Yoshida Kazuya, Yamamoto Naohito, Imanaka Nobuhiro, Togawa Takashi, Miyauchi Mitsuru, Miyazaki Masaru
Division of Breast Surgery, Chiba Cancer Center, 666-2 Nitona-Cho, Chuo-ku, Chiba City, Chiba 260-8717, Japan.
Breast Cancer. 2002;9(4):319-22. doi: 10.1007/BF02967611.
Controversy surrounds the correct injection site of radioisotope (RI) and blue dye for sentinel node biopsy (SNB) in breast cancer, and there have been some reports on the advantages of subareolar (SA) injection. We carried out a study to assess whether SA injection is useful for all patients undergoing SNB.
In this prospective study, 20 patients with T1 or T2 tumors clinically node negative, were enrolled. Injection of 99mTc-phytate (0.5 mCi) was performed two times (3 to 5 days before surgery and the day of surgery) for each patient. The first RI injection was SA, and the second RI injection was subdermal (SD). The location and number of hot nodes were assessed by lymphoscintigraphy (LSG) and hand-held gamma probe.
There were no patients in whom hot nodes on LSG were visualized in clearly different locations between the SA and SD injection sites. However, there were 2 patients in whom hot nodes were identified at different locations with a gamma probe. Seven patients had more hot nodes on LSG with SD injection than SA injection. Eight patients had a higher RI count of hot nodes by SD injection than SA injection. The mean RI count of hot nodes by SA injection was higher than that after SD injection.
SA and SD lymphatic flow run into the same node in most patients, however, SD injection is more useful than SA injection in some patients.
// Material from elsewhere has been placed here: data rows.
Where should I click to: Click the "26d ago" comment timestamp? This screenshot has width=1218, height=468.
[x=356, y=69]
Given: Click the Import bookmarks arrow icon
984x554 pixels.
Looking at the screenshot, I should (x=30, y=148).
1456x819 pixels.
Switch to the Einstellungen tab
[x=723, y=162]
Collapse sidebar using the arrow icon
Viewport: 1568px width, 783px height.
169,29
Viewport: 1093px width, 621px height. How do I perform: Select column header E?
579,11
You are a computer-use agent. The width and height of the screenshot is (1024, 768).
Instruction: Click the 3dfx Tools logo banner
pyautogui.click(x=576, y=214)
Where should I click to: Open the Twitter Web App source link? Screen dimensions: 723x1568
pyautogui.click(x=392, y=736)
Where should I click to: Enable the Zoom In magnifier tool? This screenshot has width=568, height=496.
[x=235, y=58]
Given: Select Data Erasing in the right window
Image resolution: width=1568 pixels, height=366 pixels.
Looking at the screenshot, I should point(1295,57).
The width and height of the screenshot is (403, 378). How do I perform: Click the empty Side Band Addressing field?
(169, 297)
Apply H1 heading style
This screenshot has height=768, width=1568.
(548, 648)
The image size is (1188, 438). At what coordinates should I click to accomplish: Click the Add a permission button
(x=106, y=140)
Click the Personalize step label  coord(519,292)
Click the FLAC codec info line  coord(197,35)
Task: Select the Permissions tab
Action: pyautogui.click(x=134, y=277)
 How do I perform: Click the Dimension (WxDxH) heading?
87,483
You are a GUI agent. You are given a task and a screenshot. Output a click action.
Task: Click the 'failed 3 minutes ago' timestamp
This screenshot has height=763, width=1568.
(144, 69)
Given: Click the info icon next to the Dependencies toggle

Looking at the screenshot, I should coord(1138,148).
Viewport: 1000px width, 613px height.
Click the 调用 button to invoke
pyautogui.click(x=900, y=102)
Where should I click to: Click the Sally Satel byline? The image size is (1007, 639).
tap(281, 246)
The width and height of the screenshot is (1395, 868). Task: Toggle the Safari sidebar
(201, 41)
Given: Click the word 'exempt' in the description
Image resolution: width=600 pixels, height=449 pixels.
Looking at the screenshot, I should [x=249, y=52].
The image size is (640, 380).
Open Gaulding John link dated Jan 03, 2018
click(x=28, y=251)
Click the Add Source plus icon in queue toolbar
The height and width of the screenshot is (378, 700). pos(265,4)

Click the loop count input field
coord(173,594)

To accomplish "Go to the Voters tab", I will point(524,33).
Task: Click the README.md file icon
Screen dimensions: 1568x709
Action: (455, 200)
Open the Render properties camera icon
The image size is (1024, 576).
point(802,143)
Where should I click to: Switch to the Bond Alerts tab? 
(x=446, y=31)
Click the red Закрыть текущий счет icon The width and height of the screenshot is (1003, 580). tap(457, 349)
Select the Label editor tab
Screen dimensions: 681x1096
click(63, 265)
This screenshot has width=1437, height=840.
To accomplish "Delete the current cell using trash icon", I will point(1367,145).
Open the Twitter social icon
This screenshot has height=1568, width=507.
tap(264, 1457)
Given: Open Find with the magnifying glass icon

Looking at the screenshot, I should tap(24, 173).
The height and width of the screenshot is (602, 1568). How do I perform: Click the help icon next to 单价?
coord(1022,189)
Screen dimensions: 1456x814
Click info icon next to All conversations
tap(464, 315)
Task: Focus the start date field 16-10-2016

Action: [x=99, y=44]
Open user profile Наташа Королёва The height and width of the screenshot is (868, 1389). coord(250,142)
Though SA injection is a useful technique, it may not identify sentinel lymph nodes correctly in patients with multiple lesions or tumors in the upper outer quadrant.
乳腺癌前哨淋巴结活检(SNB)中放射性同位素(RI)和蓝色染料的正确注射部位存在争议,已有一些关于乳晕下(SA)注射优势的报道。我们开展了一项研究,以评估SA注射对所有接受SNB的患者是否有用。
在这项前瞻性研究中,纳入了20例临床淋巴结阴性的T1或T2肿瘤患者。每位患者进行两次99mTc-植酸盐(0.5 mCi)注射(手术前3至5天和手术当天)。首次RI注射为SA注射,第二次RI注射为皮下(SD)注射。通过淋巴闪烁显像(LSG)和手持式γ探针评估热结节的位置和数量。
在LSG上,没有患者的热结节在SA和SD注射部位之间的位置有明显差异。然而,有2例患者通过γ探针在不同位置发现了热结节。7例患者SD注射后LSG上的热结节比SA注射后多。8例患者SD注射后的热结节RI计数高于SA注射后。SA注射的热结节平均RI计数高于SD注射后。
在大多数患者中,SA和SD淋巴引流汇入同一淋巴结,然而,在一些患者中,SD注射比SA注射更有用。虽然SA注射是一种有用的技术,但对于上外象限有多个病灶或肿瘤的患者,可能无法正确识别前哨淋巴结。